[Saved data entries]
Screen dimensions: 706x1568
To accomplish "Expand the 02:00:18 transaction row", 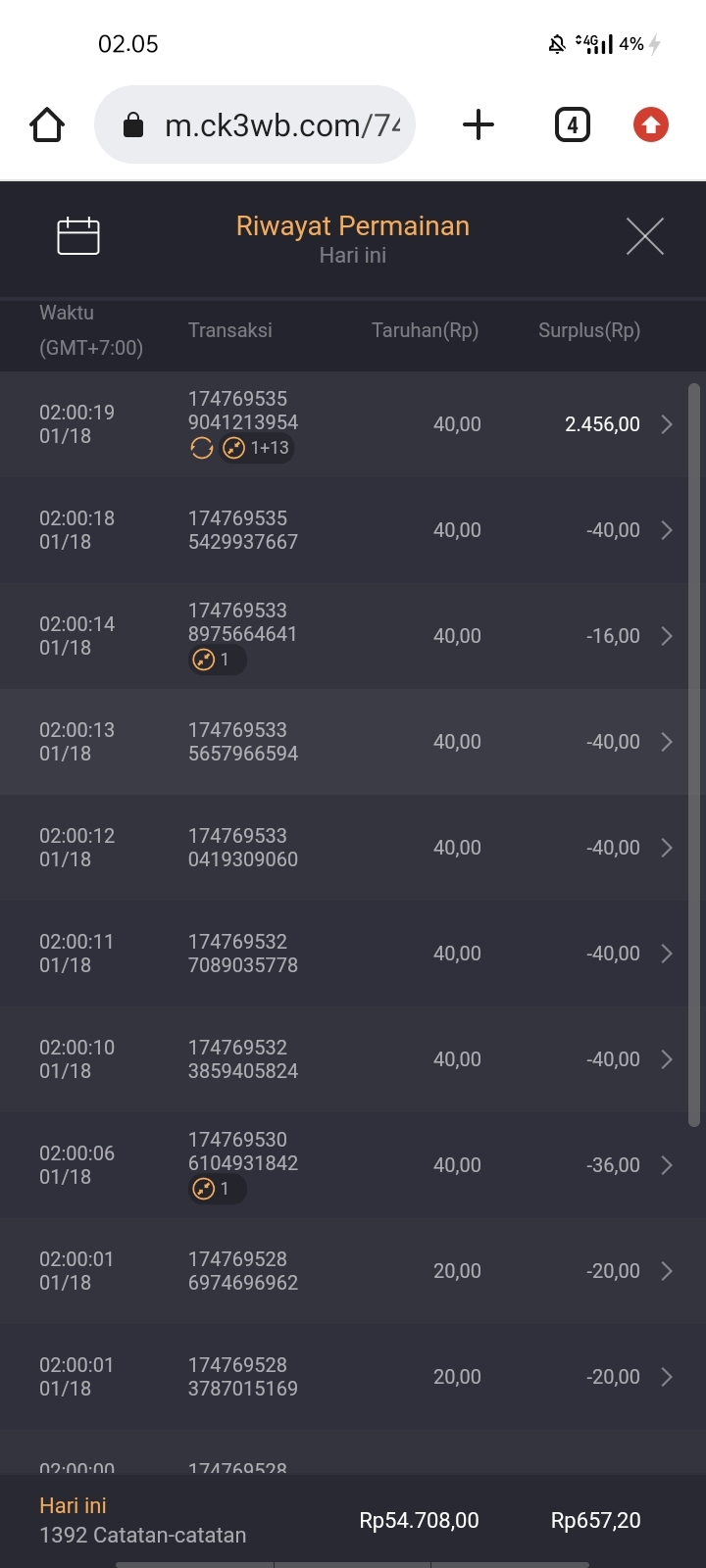I will 667,530.
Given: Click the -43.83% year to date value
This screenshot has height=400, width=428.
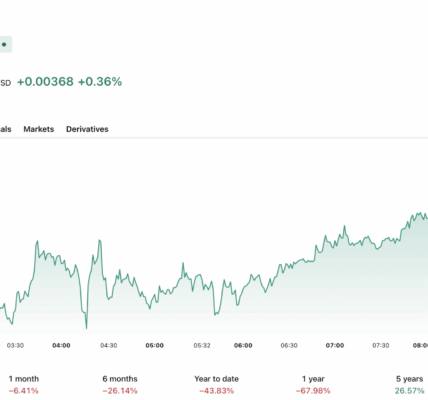Looking at the screenshot, I should pyautogui.click(x=216, y=390).
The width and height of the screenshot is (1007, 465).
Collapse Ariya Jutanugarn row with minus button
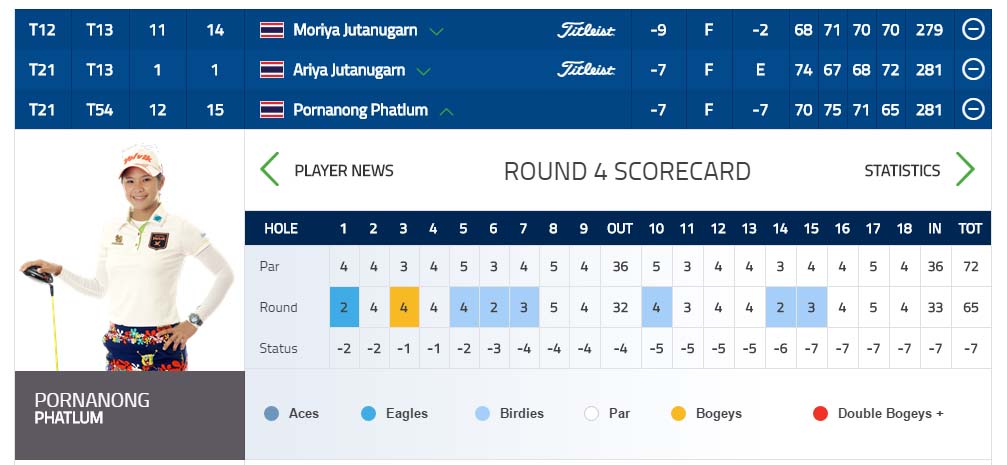[973, 70]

EXERCISE BRIEF: Please transcribe exactly the lines from the one containing "The width and" through the last line of the records above, both included, and leave out every picture.

WRITTEN RESPONSE:
The width and height of the screenshot is (1007, 465).
Collapse Ariya Jutanugarn row with minus button
[973, 70]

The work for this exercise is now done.